90’ların istikrarsız hükümetlerini hatırlamak
Demirel’in ardından Cumhurbaşkanlığı’na seçilen Ahmet Necdet Sezer’in Özal ve Demirel’le karşılaştırıldığında siyasetin içinden gelmemesi nedeniyle, genel olarak parlamenter sisteme uygun sembolik bir Cumhurbaşkanlığı görevi ifa etmesine rağmen, yeri geldiğinde Anayasal yetkilerini kullanmaktan çekinmemiş, 1982 Anayasası’nın yürütmenin sorumsuz kanadını (Cumhurbaşkanlığı kurumu) güçlendiren özelliği, iki başlı yürütmede yürütmenin sorumlu ve sorumsuz kanatlarının zaman zaman çatışmasına ve sistemin tıkanma sürecine girmesine yolaçmıştır. Bir yandan istikrarsız hükümetler, diğer yandan, uyumsuz yürütme, bunlarla ilintili olarak yasamanın işlev kaybına uğraması ve etkinliğinin zayıflaması, kaçınılmaz olarak kamuoyunda siyasal sistemin ve kurumlarının meşruiyetini kamuoyu nezdinde tartışılır hale getirmiştir. Bu tartışmalar 3 Kasım 2002 seçimlerinde sandıktan Ak Parti’nin 1.parti çıkmasıyla birlikte sona erdi. 3 Kasım seçimleriyle birlikte oluşan yeni siyasi yapıda parlamenter sistemin yukarıda sözünü ettiğimiz yapısal sorunlarının çoğu, seçmen iradesiyle bertaraf edilmekle birlikte, Ak Parti iktidarının da yaşadığı en temel sorunlardan biri; sivil ve askeri vesayetin varlığını devam ettirmesiydi. Nitekim 2007 seçimleri öncesi meşhur 367 krizi, e-muhtıra, en son 15 Haziran FETÖ terör örgütünün darbe girişimi, parlamenter sistem içinde vesayetin ve kırıntılarının farklı formatlarda zaman zaman devreye sokulan örnekleriydi.
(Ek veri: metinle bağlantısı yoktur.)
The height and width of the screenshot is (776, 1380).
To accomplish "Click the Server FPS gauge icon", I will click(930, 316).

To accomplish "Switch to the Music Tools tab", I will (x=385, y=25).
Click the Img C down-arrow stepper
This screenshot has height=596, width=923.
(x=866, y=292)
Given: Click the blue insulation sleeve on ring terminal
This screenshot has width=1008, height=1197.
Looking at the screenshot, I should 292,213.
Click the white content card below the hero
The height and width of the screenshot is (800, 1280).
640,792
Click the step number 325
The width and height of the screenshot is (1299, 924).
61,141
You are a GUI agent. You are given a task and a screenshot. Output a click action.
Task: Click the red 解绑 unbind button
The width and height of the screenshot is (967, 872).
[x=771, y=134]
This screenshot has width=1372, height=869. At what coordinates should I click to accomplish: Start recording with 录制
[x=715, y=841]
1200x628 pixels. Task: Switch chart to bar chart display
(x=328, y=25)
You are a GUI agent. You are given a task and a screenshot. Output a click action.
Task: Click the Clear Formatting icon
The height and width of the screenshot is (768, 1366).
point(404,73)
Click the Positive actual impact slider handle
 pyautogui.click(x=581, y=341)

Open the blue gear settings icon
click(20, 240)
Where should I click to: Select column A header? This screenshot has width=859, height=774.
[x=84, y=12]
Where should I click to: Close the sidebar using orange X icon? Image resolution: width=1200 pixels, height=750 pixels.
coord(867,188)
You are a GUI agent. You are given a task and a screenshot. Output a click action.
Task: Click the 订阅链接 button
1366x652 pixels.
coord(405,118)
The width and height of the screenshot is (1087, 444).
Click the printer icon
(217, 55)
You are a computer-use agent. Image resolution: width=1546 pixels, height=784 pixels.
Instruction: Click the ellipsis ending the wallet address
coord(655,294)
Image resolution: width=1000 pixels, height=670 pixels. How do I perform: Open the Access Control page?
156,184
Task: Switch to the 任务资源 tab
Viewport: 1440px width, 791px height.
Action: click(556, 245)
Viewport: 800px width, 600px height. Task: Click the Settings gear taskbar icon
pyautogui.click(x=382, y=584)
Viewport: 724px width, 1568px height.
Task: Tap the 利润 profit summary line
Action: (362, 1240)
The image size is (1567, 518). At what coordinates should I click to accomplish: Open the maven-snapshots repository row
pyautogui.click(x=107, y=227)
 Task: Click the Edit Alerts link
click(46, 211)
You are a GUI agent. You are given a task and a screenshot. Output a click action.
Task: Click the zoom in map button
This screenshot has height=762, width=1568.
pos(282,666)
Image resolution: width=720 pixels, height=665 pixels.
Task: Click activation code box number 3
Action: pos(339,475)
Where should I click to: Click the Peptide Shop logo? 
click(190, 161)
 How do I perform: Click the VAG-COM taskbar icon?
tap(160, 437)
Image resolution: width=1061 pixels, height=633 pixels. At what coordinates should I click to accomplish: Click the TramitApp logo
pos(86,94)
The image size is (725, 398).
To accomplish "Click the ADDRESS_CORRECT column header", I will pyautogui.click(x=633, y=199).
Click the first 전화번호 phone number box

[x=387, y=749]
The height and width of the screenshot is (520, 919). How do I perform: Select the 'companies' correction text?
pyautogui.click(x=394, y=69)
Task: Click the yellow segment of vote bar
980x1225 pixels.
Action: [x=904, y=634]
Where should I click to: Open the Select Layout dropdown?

Ak Parti hükümetinin kurulmasından kısa bir süre sonra, 2003’te Recep Tayyip Erdoğan tarafından, üzerinde uzlaşma sağlanması durumunda, ABD tipi başkanlık sistemine geçilmesiyle Türkiye’nin belirgin bir sıçrama yapacağı yönündeki açıklamasının ardından, siyasi gündeme Başkanlık sistemi tartışma ve arayışları yeniden dahil oldu. Zaman zaman özellikle iktidar çevrelerinde yükselen alternatif sistem arayış ve tartışmaları, nihayet kısa bir süre önce T.B.M.M’ne sunulan Anayasa değişikliğine ilişkin kanun teklifiyle somutlaştı. Bugün, Türkiye yaklaşık 40 yıldan beri hiç olmadığı kadar yeni bir hükümet sistemine yaklaşmış durumdadır. Sürecin bu noktaya gelmesi, daha doğrusu Başkanlık sisteminin geçmişten bugüne bu ölçüde tartışılıyor olması ya da gündeme getirilmesi yukarıda belirttiğimiz gibi farklı nedenlerden dolayıdır. Siyaset bilimci Gülgün Erdoğan Tosun’un bir yazısında Başkanlık sisteminin avantajları olarak ifade ettiği “Hızlı karar alma”, “yetki karmaşasının ortadan kalkması”, “istikrar ve etkinlik”, “demokratik meşruiyeti attırma”, “yasama işlevinin kalitesinin artması” gibi gerekçeler bu sistemin taraftarlarınca ülkemizde gündeme getirilmesinin başlıca nedenleridir. Nitekim Anayasa değişikliğine ilişkin kanun teklifinin gerekçesinde güçlü meclis, etkin yürütme, halkın denetimi gibi kavramlarla ifade edilmek istenen aslında yukarıda belirtilen gerekçelerin özeti olarak okunabilir.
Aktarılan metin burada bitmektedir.